Los vecinos de la Privada Moderna piden no tener que abandonar sus casas

Aseguran que la Sareb no se puso en contacto con ellos y reclaman que se cumpla la sentencia “en su totalidad”

Carmela, Mariano y Alfonso, ayer ante sus casas en la calle Privada Moderna.
Carmela, Mariano y Alfonso, ayer ante sus casas en la calle Privada Moderna. | Jorge Santomé

Los vecinos de la urbanización de la calle Privada Moderna aseguran sentirse “completamente olvidados” tras enterarse a través de los medios de que la Sareb, conocida como el banco malo, afirmase que el proyecto para rehabilitar los edificios deberá ser reformulado por “graves deficiencias estructurales” que, según la entidad, obligan a que la promoción esté deshabitada para su remodelación. Una decisión con la que discrepan y piden no tener que abandonar sus casas.
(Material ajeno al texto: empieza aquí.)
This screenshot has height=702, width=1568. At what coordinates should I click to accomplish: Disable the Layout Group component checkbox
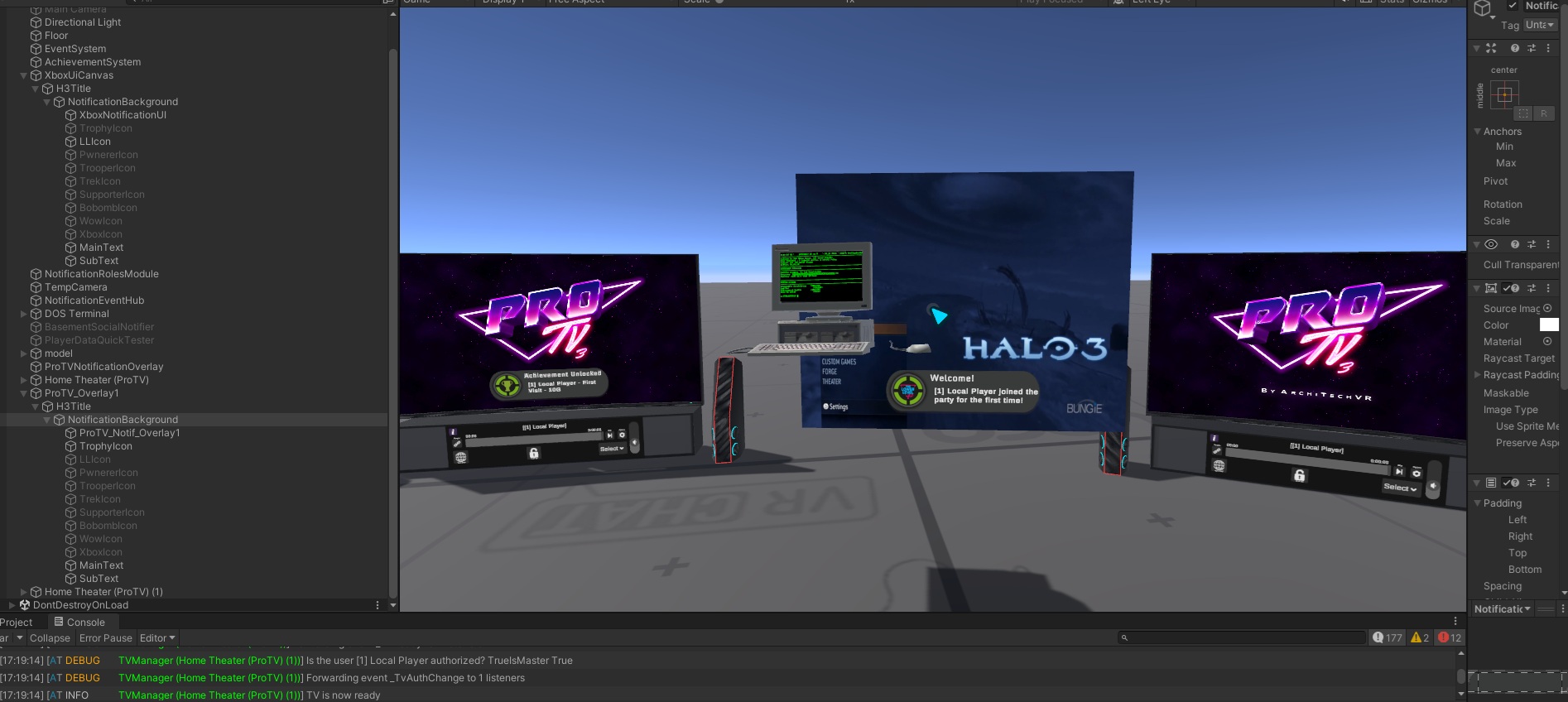[1507, 483]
“Nadie se puso en contacto con nosotros”, explica Mariano, uno de los vecinos de la urbanización. Afirma que la petición de las personas que residen en esta calle es que la Sareb se limite a cumplir “en su totalidad” la sentencia que la obligaba a acometer la rehabilitación de las viviendas ante el constante deterioro por falta de conservación. “La Sareb actúa con total soberbia y hace lo que quiere, por casualidad tenemos esta sentencia, pero ya solo falta que no hagan caso al juez”, afirma. Además, recuerdan que hace 8 meses los arquitectos municipales ya aprobaron el proyecto para la remodelación de los edificios, que no contemplaba su desalojo.

Carmela, otra vecina de la urbanización de casi 90 años, insiste en que “nosotros nos queremos quedar aquí y pensamos quedarnos”. Asegura que “hay sitio para estar aquí, hay dos hileras de casas, empezarán por un lado y seguirán por el otro”.

Ante la propuesta de desalojo, la Sareb informó de que los vecinos podrían realojarse en un edificio de obra nueva en la calle Aragón, pero Mariano defiende que estas viviendas deberían destinarse a la gente que las necesita de forma inmediata al encontrarse viviendo en la calle.